- [TASK DIRECTIONS]: Find the line with "Contact (177, 662)" in the entries below. Repeat it, every following line, and the line with "First Name (935, 785)", exactly and with nothing added.

______________________________

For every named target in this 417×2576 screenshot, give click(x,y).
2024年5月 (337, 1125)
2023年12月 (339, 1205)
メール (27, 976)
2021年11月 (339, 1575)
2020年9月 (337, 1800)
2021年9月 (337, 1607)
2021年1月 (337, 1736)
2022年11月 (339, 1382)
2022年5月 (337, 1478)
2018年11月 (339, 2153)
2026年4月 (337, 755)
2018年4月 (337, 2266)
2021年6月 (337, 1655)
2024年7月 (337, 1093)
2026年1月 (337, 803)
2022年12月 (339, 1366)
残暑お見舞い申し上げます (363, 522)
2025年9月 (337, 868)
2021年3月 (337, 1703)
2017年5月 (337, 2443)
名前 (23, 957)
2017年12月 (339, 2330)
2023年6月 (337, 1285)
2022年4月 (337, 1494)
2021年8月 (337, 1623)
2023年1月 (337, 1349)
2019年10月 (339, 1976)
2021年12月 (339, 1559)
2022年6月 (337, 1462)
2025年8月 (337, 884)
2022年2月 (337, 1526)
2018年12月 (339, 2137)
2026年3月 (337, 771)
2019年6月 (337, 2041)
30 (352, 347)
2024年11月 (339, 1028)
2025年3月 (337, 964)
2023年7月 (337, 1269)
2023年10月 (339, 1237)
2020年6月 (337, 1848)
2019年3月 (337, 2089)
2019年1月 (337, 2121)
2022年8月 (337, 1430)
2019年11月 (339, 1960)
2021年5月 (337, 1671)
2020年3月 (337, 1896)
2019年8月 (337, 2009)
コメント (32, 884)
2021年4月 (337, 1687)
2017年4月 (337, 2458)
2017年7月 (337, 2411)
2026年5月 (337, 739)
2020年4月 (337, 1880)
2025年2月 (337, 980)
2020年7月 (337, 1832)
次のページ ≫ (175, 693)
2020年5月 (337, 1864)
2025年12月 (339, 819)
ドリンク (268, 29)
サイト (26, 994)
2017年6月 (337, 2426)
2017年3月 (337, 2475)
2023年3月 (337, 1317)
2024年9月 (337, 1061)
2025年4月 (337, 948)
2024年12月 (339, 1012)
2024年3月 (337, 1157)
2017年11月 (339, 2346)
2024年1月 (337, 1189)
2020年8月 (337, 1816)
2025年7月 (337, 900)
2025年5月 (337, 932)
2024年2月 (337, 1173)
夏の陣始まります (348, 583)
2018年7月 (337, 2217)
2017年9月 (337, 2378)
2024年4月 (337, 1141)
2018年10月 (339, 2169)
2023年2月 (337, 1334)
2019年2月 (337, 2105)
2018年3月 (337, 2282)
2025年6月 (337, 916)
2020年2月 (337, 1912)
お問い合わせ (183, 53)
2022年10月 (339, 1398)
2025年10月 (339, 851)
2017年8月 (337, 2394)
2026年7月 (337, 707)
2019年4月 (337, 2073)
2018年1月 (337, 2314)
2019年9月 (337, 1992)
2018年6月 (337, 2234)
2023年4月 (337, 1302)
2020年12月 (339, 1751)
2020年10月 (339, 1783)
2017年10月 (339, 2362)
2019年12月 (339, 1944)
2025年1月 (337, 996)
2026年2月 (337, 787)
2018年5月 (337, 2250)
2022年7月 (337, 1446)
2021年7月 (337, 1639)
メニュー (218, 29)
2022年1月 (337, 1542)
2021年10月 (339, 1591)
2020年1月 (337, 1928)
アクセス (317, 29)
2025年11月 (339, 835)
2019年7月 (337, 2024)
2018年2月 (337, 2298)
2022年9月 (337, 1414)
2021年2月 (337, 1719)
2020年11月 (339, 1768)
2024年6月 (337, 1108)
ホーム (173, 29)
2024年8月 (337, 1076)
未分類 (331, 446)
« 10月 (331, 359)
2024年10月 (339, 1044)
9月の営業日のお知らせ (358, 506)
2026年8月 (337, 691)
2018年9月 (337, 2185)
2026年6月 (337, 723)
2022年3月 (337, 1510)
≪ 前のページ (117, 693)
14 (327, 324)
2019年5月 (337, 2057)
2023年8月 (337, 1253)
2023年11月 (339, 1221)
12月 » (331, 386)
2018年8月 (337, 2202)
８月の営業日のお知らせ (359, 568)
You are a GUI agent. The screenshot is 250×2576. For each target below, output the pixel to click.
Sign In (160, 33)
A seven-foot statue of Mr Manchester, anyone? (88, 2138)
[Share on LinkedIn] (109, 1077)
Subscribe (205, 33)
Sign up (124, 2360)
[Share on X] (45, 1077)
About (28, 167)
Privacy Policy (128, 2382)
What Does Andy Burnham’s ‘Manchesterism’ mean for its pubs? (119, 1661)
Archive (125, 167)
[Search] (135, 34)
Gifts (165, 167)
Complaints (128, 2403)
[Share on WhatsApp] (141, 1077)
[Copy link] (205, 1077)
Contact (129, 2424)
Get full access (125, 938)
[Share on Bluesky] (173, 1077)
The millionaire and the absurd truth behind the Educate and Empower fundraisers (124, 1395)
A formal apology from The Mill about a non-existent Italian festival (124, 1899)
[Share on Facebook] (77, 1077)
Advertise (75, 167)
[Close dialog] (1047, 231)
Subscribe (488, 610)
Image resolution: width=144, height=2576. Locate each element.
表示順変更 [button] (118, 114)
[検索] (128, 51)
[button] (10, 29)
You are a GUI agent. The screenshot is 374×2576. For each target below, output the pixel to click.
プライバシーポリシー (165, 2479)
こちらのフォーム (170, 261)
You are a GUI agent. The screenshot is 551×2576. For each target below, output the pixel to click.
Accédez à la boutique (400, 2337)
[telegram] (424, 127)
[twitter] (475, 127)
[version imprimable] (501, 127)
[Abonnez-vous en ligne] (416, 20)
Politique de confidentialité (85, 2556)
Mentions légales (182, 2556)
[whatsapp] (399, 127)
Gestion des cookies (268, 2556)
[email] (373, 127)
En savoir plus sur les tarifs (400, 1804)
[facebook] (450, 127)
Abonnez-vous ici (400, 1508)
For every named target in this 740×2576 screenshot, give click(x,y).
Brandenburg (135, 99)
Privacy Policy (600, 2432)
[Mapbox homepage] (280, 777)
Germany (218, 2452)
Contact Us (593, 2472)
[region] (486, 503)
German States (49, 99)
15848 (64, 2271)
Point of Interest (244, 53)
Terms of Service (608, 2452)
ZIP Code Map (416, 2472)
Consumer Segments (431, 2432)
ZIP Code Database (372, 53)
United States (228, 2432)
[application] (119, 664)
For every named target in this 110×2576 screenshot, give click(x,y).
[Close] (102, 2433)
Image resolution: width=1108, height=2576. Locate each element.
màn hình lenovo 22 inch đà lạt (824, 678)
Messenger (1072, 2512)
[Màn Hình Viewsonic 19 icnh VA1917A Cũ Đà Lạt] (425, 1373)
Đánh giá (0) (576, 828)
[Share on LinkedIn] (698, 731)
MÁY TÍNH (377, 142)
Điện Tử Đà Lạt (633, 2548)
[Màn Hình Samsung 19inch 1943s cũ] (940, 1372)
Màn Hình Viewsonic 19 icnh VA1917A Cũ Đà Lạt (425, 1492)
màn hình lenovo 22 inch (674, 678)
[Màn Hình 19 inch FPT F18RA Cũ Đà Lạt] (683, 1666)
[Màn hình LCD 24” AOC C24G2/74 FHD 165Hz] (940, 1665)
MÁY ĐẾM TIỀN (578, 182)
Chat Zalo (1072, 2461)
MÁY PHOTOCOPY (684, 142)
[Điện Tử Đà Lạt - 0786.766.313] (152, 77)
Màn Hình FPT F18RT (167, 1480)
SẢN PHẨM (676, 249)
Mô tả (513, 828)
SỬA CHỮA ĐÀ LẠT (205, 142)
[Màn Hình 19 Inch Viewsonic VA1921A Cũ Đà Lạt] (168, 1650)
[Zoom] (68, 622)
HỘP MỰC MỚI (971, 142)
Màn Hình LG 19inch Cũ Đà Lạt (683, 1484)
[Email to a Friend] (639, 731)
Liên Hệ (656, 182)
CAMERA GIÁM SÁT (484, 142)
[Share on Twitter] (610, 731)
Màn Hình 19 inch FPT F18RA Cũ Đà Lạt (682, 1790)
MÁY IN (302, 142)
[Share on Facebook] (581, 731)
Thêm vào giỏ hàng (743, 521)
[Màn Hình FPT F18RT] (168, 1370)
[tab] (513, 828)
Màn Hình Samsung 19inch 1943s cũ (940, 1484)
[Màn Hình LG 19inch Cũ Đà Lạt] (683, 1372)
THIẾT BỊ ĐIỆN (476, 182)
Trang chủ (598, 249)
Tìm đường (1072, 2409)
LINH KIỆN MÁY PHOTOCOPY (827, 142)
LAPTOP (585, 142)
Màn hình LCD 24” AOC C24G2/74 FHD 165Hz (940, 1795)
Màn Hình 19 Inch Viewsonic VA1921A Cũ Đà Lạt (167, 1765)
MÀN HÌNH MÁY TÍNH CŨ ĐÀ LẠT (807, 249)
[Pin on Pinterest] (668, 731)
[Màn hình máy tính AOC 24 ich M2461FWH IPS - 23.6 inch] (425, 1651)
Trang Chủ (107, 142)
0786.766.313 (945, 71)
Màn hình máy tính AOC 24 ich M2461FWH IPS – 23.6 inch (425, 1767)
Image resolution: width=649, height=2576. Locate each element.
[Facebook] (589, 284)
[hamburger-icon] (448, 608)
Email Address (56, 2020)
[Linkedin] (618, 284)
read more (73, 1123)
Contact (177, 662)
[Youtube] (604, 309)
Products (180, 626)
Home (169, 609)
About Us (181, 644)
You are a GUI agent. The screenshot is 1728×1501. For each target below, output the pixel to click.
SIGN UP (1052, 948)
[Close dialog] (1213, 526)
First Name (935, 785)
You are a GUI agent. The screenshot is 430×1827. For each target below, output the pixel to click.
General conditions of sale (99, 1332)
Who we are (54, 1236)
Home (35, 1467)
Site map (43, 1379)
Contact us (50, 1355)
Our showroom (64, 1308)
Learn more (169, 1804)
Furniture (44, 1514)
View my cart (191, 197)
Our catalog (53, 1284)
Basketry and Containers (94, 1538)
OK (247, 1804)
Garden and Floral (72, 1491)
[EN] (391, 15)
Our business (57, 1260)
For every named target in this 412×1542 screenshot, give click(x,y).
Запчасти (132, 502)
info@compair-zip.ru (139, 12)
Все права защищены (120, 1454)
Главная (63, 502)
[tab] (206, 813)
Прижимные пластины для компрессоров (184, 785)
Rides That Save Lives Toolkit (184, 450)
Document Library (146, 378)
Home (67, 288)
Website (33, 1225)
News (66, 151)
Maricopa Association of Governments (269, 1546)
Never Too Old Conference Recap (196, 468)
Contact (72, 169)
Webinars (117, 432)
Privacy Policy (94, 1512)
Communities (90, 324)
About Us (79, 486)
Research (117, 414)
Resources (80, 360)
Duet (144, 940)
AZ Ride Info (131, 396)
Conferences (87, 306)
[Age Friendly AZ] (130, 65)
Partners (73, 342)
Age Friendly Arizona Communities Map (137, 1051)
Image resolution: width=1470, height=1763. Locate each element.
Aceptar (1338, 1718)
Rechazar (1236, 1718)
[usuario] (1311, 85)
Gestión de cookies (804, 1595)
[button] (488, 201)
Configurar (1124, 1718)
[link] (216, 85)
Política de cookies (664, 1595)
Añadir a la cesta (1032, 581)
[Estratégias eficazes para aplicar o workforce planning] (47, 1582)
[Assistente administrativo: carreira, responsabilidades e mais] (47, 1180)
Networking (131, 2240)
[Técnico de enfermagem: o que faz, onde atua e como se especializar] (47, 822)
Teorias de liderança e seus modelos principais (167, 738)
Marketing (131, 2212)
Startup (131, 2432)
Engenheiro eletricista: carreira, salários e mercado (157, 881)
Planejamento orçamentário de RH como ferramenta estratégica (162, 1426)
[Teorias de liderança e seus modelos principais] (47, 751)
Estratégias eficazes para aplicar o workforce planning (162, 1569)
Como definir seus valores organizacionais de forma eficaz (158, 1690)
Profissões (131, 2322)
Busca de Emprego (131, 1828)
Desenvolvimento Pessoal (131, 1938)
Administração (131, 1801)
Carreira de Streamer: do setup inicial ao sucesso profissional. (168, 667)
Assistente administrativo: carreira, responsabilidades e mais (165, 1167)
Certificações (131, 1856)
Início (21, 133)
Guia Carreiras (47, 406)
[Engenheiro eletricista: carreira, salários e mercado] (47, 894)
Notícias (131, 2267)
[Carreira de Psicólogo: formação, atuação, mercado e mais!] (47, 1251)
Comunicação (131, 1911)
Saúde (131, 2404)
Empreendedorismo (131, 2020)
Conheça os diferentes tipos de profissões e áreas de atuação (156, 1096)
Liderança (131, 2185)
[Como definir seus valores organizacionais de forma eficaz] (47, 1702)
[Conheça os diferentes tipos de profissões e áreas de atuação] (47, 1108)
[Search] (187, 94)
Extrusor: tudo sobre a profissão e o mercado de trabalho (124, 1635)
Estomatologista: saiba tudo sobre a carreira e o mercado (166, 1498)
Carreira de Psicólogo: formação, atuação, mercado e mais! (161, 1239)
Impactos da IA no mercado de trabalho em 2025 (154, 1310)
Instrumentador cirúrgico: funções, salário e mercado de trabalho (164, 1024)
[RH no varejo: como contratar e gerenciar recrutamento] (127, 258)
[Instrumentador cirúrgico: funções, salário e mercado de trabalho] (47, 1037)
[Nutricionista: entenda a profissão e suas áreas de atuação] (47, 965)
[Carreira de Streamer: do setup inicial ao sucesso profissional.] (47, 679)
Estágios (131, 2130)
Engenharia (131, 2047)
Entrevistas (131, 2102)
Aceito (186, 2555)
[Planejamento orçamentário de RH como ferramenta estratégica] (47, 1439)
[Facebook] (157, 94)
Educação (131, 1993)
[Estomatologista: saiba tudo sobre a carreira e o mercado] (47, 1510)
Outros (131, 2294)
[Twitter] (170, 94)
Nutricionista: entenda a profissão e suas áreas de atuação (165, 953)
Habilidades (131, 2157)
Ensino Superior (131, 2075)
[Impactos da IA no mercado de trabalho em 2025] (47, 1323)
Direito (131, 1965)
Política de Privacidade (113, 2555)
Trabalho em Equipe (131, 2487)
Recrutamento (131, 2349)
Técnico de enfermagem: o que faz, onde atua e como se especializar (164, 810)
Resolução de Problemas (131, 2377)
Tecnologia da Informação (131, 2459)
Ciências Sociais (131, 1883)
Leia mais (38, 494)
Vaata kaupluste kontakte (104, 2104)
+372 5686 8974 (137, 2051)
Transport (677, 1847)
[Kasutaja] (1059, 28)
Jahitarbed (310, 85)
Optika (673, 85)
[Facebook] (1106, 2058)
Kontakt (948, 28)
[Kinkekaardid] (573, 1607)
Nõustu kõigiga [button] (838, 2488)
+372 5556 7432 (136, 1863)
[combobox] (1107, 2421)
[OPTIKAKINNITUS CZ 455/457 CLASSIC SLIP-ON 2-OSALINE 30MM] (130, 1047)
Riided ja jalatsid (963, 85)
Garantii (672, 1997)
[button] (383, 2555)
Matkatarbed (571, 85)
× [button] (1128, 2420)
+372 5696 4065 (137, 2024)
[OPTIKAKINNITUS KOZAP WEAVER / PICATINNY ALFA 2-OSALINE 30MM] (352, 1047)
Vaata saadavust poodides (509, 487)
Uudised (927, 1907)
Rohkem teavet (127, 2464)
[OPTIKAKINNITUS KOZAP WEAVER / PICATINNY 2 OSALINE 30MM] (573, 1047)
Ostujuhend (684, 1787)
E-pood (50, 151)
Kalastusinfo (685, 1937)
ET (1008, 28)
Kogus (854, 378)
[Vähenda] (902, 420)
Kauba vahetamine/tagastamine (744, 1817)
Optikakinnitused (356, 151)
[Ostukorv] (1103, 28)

______________________________

- [TASK OUTPUT]:
Contact (177, 662)
[Youtube] (604, 309)
Products (180, 626)
Home (169, 609)
About Us (181, 644)
You are a GUI agent. The screenshot is 1728×1501. For each target below, output the pixel to click.
SIGN UP (1052, 948)
[Close dialog] (1213, 526)
First Name (935, 785)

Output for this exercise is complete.